● Exercise tasks:
[a] Answer these from the piece on the UN vote and Europe's wartime history:
(i) How many times does the 2008 Prague Declaration use the word "same"?
(ii) How many votes were cast for the UN resolution?
(iii) Which Holocaust mass murderer do Ukraine's nationalist elites glorify, as named in the piece?
[b] List every scholar the piece on the UN vote and Europe's wartime history names as a specialist whose current work is cited.

● Text shown:
Politicians and academics have, as ever, put it all into elegant doubletalk that omits the unsavory bits and pieces, most famously in the 2008 Prague Declaration, which boasts the word “same” five times, insisting that Europe overhaul its history textbooks to reflect the new construct, that there be a unitary day for victims of Nazism and Communism, and most Orwellian of all, that the two regimes “must inform all European minds to the same extent.” (Full disclosure: I am proud to be a co-author of the European parliamentary response, the 2012 Seventy Years Declaration). The political motivation comes in part from ultranationalist efforts to expunge from history the massive volunteer killer forces Hitler found in parts of Eastern Europe, and in part from hatred of all things Russian, following the many decades of suffering under Soviet misrule.

But back to last Friday…

There were 115 votes for the UN resolution, those three against, as well as the 55 abstentions that included all of the European Union. The abstentions were eerily understandable because the resolution was moved by Russia, which is now entangled in the Ukraine conflict and has dubious and mixed motives at best for playing the cards of history. But by joining the Ukrainians in voting “No,” the United States and Canada have ignominiously put their seal of approval on the glorification of Nazi perpetrators and collaborators in some of the new eastern states in the European Union. In recent years, the cringe-inducing catalogue includes honoring of the Waffen SS in Estonia and Latviareburial with full honors of the Nazi puppet prime minister in Lithuania, and attempts to sanitize Hungary’s collaborators. (It is important to remember that these policies, championed by nationalist elites, do not reflect on the general populations of these countries, which have all become successful modern democracies, whose people’s suffering under communism verily deserves much more recognition worldwide, and whose inspiring young people are busy building a better future for all.)

Nowhere  has the situation been worse than in the non-EU, non-NATO and deeply divided Ukraine, whose nationalist elites glorify, among others, the major Holocaust mass murderer, Stepan Bandera, and his associated fascist groups, that have the blood of at least tens of thousands of Jews (and Poles) on their hands (in reality, rather more than that). Current scholarship by diverse specialists, including John-Paul Himka, Grzegorz Rossolinski-Liebe and Per Anders Rudling only confirms what was long known, notwithstanding the lame apologetics being mounted by the US State Department and driven by the American neo-Conservatives in the zeal of “Be against Russia on every last issue.” Putin’s Russia has acted disgracefully on many counts, and must be held accountable, but attempts to cover for the pro-Hitlerist (and inherently racist and anti-Semitic)  revisionism in parts of “anti-Russia” Eastern Europe by falsifying history and turning a blind eye to the concomitant rampant racism and anti-Semitism are a wrong way forward.

● Dataset section:
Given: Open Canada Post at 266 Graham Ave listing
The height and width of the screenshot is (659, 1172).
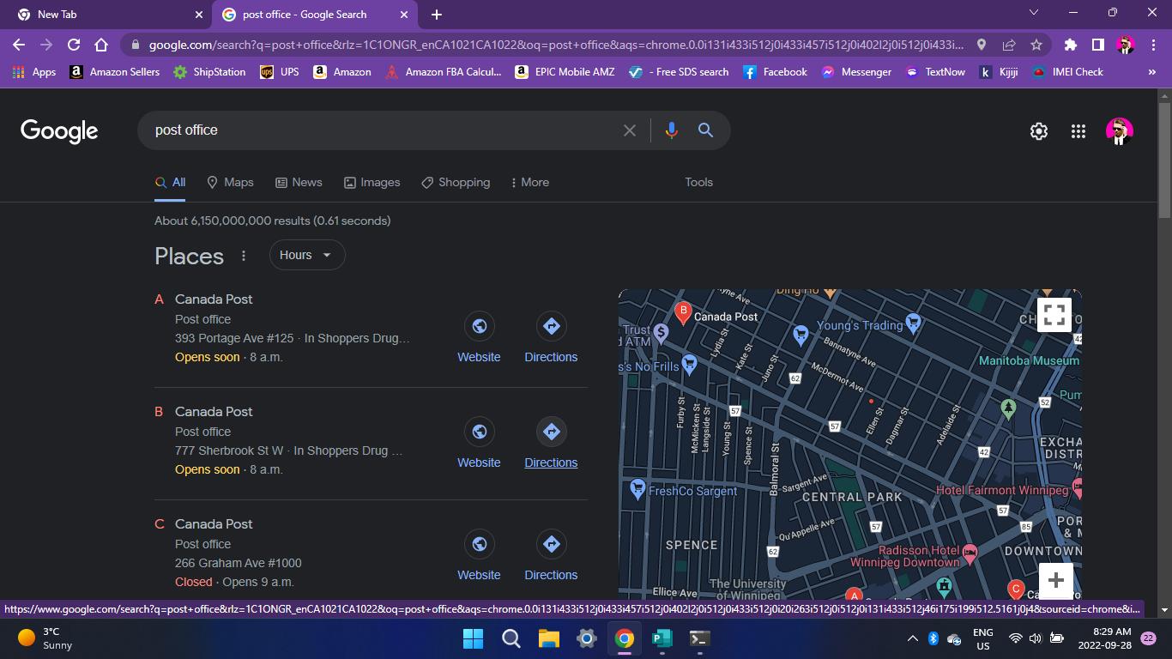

● Answer list:
[a]
(i) Five times.
(ii) 115 votes.
(iii) Stepan Bandera.

[b]
John-Paul Himka
Grzegorz Rossolinski-Liebe
Per Anders Rudling